Exercise inputs start
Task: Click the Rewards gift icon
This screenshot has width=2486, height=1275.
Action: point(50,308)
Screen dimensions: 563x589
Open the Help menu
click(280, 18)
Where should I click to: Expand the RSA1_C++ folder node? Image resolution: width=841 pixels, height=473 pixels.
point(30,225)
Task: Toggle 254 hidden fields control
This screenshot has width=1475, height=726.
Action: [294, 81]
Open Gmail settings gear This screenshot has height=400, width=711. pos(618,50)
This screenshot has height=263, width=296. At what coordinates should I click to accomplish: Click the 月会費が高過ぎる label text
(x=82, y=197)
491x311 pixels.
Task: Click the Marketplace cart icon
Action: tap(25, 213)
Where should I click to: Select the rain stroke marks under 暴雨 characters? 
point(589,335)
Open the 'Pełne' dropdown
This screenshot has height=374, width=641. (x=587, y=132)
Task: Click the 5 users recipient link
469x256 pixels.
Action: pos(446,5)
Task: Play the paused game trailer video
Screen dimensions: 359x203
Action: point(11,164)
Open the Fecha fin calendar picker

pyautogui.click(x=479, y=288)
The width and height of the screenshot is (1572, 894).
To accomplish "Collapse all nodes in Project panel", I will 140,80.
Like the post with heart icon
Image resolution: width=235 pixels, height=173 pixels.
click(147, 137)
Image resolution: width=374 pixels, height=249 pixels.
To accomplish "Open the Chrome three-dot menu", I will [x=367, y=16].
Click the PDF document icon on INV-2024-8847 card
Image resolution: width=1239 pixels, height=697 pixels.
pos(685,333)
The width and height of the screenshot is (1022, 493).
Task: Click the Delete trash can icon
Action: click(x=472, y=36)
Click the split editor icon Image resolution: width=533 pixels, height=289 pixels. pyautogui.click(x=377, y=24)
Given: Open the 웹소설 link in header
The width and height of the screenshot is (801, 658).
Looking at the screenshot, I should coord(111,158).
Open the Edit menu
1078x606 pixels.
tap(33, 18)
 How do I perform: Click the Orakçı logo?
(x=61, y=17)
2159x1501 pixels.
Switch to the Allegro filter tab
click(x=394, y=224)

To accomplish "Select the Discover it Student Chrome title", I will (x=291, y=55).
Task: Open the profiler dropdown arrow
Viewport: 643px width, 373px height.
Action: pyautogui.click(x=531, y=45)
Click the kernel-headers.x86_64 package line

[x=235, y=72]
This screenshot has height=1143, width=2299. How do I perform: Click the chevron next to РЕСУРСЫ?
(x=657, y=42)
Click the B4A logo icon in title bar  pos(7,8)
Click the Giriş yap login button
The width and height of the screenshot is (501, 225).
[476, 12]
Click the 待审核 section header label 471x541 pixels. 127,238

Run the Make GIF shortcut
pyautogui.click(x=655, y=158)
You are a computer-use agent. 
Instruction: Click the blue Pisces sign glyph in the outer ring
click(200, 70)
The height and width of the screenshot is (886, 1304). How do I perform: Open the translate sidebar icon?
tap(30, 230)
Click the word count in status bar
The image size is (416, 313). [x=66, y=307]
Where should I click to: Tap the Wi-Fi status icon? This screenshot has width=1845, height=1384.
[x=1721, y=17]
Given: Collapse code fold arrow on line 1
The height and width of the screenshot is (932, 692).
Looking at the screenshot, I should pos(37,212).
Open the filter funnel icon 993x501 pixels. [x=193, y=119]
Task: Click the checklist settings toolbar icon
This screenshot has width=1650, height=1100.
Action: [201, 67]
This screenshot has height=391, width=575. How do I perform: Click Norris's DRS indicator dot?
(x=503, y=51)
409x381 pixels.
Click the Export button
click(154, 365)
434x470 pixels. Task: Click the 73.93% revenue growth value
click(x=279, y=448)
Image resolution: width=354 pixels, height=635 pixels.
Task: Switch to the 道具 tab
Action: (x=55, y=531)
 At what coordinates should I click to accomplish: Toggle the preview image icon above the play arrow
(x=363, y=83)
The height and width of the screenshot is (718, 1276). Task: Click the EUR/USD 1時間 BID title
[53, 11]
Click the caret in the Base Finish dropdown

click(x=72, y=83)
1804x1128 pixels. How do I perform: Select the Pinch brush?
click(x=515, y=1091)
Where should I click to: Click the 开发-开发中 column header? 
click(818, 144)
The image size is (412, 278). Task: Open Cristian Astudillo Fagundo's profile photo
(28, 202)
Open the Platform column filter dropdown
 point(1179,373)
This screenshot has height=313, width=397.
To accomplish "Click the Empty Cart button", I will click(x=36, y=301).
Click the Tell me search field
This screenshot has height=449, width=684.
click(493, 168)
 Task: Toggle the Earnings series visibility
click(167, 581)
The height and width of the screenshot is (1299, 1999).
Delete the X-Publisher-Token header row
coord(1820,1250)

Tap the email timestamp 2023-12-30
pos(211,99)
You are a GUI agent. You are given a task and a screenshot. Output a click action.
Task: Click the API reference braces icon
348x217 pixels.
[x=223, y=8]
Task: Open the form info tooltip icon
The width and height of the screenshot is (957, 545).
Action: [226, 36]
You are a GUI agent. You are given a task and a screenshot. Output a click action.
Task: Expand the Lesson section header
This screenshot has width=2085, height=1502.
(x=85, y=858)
Exercise inputs end
| Directions for this task |
Copy the records above line for line, leaving every character unchanged.

| Exercise answer |
Task: Click the Rewards gift icon
This screenshot has width=2486, height=1275.
Action: point(50,308)
Screen dimensions: 563x589
Open the Help menu
click(280, 18)
Where should I click to: Expand the RSA1_C++ folder node? Image resolution: width=841 pixels, height=473 pixels.
point(30,225)
Task: Toggle 254 hidden fields control
This screenshot has width=1475, height=726.
Action: [294, 81]
Open Gmail settings gear This screenshot has height=400, width=711. pos(618,50)
This screenshot has height=263, width=296. At what coordinates should I click to accomplish: Click the 月会費が高過ぎる label text
(x=82, y=197)
491x311 pixels.
Task: Click the Marketplace cart icon
Action: tap(25, 213)
Where should I click to: Select the rain stroke marks under 暴雨 characters? 
point(589,335)
Open the 'Pełne' dropdown
This screenshot has height=374, width=641. (x=587, y=132)
Task: Click the 5 users recipient link
469x256 pixels.
Action: pos(446,5)
Task: Play the paused game trailer video
Screen dimensions: 359x203
Action: point(11,164)
Open the Fecha fin calendar picker

pyautogui.click(x=479, y=288)
The width and height of the screenshot is (1572, 894).
To accomplish "Collapse all nodes in Project panel", I will 140,80.
Like the post with heart icon
Image resolution: width=235 pixels, height=173 pixels.
click(147, 137)
Image resolution: width=374 pixels, height=249 pixels.
To accomplish "Open the Chrome three-dot menu", I will [x=367, y=16].
Click the PDF document icon on INV-2024-8847 card
Image resolution: width=1239 pixels, height=697 pixels.
pos(685,333)
The width and height of the screenshot is (1022, 493).
Task: Click the Delete trash can icon
Action: click(x=472, y=36)
Click the split editor icon Image resolution: width=533 pixels, height=289 pixels. pyautogui.click(x=377, y=24)
Given: Open the 웹소설 link in header
The width and height of the screenshot is (801, 658).
Looking at the screenshot, I should coord(111,158).
Open the Edit menu
1078x606 pixels.
tap(33, 18)
 How do I perform: Click the Orakçı logo?
(x=61, y=17)
2159x1501 pixels.
Switch to the Allegro filter tab
click(x=394, y=224)

To accomplish "Select the Discover it Student Chrome title", I will (x=291, y=55).
Task: Open the profiler dropdown arrow
Viewport: 643px width, 373px height.
Action: pyautogui.click(x=531, y=45)
Click the kernel-headers.x86_64 package line

[x=235, y=72]
This screenshot has height=1143, width=2299. How do I perform: Click the chevron next to РЕСУРСЫ?
(x=657, y=42)
Click the B4A logo icon in title bar  pos(7,8)
Click the Giriş yap login button
The width and height of the screenshot is (501, 225).
[476, 12]
Click the 待审核 section header label 471x541 pixels. 127,238

Run the Make GIF shortcut
pyautogui.click(x=655, y=158)
You are a computer-use agent. 
Instruction: Click the blue Pisces sign glyph in the outer ring
click(200, 70)
The height and width of the screenshot is (886, 1304). How do I perform: Open the translate sidebar icon?
tap(30, 230)
Click the word count in status bar
The image size is (416, 313). [x=66, y=307]
Where should I click to: Tap the Wi-Fi status icon? This screenshot has width=1845, height=1384.
[x=1721, y=17]
Given: Collapse code fold arrow on line 1
The height and width of the screenshot is (932, 692).
Looking at the screenshot, I should pos(37,212).
Open the filter funnel icon 993x501 pixels. [x=193, y=119]
Task: Click the checklist settings toolbar icon
This screenshot has width=1650, height=1100.
Action: [201, 67]
This screenshot has height=391, width=575. How do I perform: Click Norris's DRS indicator dot?
(x=503, y=51)
409x381 pixels.
Click the Export button
click(154, 365)
434x470 pixels. Task: Click the 73.93% revenue growth value
click(x=279, y=448)
Image resolution: width=354 pixels, height=635 pixels.
Task: Switch to the 道具 tab
Action: (x=55, y=531)
 At what coordinates should I click to accomplish: Toggle the preview image icon above the play arrow
(x=363, y=83)
The height and width of the screenshot is (718, 1276). Task: Click the EUR/USD 1時間 BID title
[53, 11]
Click the caret in the Base Finish dropdown

click(x=72, y=83)
1804x1128 pixels. How do I perform: Select the Pinch brush?
click(x=515, y=1091)
Where should I click to: Click the 开发-开发中 column header? 
click(818, 144)
The image size is (412, 278). Task: Open Cristian Astudillo Fagundo's profile photo
(28, 202)
Open the Platform column filter dropdown
 point(1179,373)
This screenshot has height=313, width=397.
To accomplish "Click the Empty Cart button", I will click(x=36, y=301).
Click the Tell me search field
This screenshot has height=449, width=684.
click(493, 168)
 Task: Toggle the Earnings series visibility
click(167, 581)
The height and width of the screenshot is (1299, 1999).
Delete the X-Publisher-Token header row
coord(1820,1250)

Tap the email timestamp 2023-12-30
pos(211,99)
You are a GUI agent. You are given a task and a screenshot. Output a click action.
Task: Click the API reference braces icon
348x217 pixels.
[x=223, y=8]
Task: Open the form info tooltip icon
The width and height of the screenshot is (957, 545).
Action: [226, 36]
You are a GUI agent. You are given a task and a screenshot. Output a click action.
Task: Expand the Lesson section header
This screenshot has width=2085, height=1502.
(x=85, y=858)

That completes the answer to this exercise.